Calculator Inputs
Example Data Table
The example below uses methane with room-temperature reactants, 10% excess air, 21% oxygen in the oxidizer, 99% combustion efficiency, and 2% heat loss.
| Fuel | Fuel Flow (kmol/h) | Fuel Temp (°C) | Oxidizer Temp (°C) | Excess Air (%) | O₂ Fraction (%) | Efficiency (%) | Heat Loss (%) | Tad (K) | Tad (°C) | Heat Rate (kW) |
|---|---|---|---|---|---|---|---|---|---|---|
| Methane (CH4) | 1.00 | 25.00 | 25.00 | 10.00 | 21.00 | 99.00 | 2.00 | 2,225.16 | 1,952.01 | 216.22 |
Formula Used
νO₂,st = x + y/4 − z/2 for fuel CxHyOz
λ = 1 + (Excess Air / 100), and φ = 1 / λ
Qavailable = LHV × η × (1 − Heat Loss) + Hfuel,sensible + Hoxidizer,sensible
Σ nproducts ∫ Cp,i(T) dT = Qavailable
This implementation uses a complete-combustion model with temperature-dependent product heat capacities and solves the final temperature numerically by bisection. It is suitable for fast engineering estimates, screening studies, and classroom calculations. It does not model chemical dissociation, radiation exchange, pressure dependence, soot formation, or finite-rate kinetics.
How to Use This Calculator
- Select the fuel from the list.
- Enter the fuel flow rate in kmol/h.
- Enter the fuel and oxidizer inlet temperatures.
- Set the excess air percentage and oxidizer oxygen fraction.
- Enter combustion efficiency and expected heat loss.
- Click the calculate button.
- Review the results shown above the form.
- Use the CSV or PDF buttons for reporting.
8 FAQs
1. What is adiabatic flame temperature?
It is the theoretical product temperature reached when combustion occurs without heat transfer to the surroundings. It represents an upper-limit estimate for many burners and reactors.
2. Why does excess air reduce flame temperature?
Extra air adds more mass that must be heated. That additional nitrogen and unused oxygen absorb energy, so the same chemical heat is spread across more product moles.
3. Why do hotter reactants raise flame temperature?

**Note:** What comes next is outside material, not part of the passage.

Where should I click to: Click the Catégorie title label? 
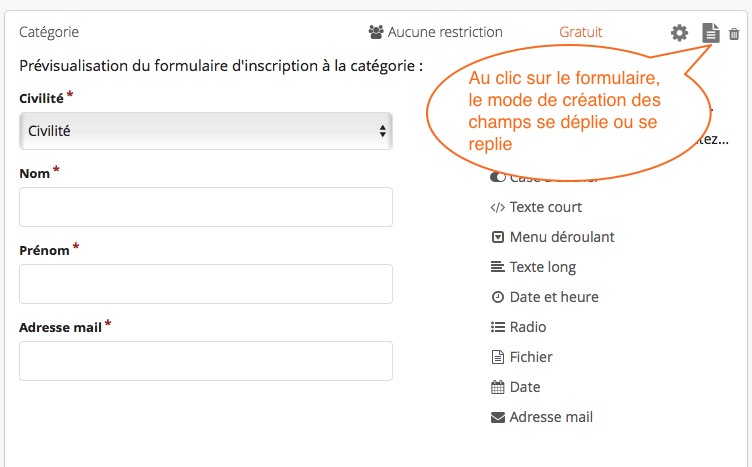49,32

Preheated fuel and oxidizer carry sensible enthalpy into the reaction zone. That extra energy adds to the combustion heat, increasing the calculated final temperature.
4. Does this model include dissociation?
No. The calculator assumes complete combustion products and neglects high-temperature equilibrium dissociation. Real peak temperatures at very high temperatures can therefore be lower than the estimate.
5. What is the role of combustion efficiency?
Combustion efficiency reduces the usable chemical energy. Lower efficiency means less heat is released into the products, which lowers the predicted flame temperature.
6. Why is oxygen fraction an input?
It allows comparison between normal air, oxygen-enriched oxidizers, and other oxidizer mixtures. Higher oxygen fraction reduces inert dilution and usually raises flame temperature.
7. Can I use this for burner design?
Yes, for preliminary sizing and comparison. For final design, validate with detailed equilibrium tools, radiation analysis, residence-time effects, material limits, and safety margins.
8. Why might plant temperatures differ from this result?
Real systems lose heat, mix imperfectly, dissociate at high temperature, and experience wall cooling, incomplete combustion, humidity effects, and measurement uncertainty.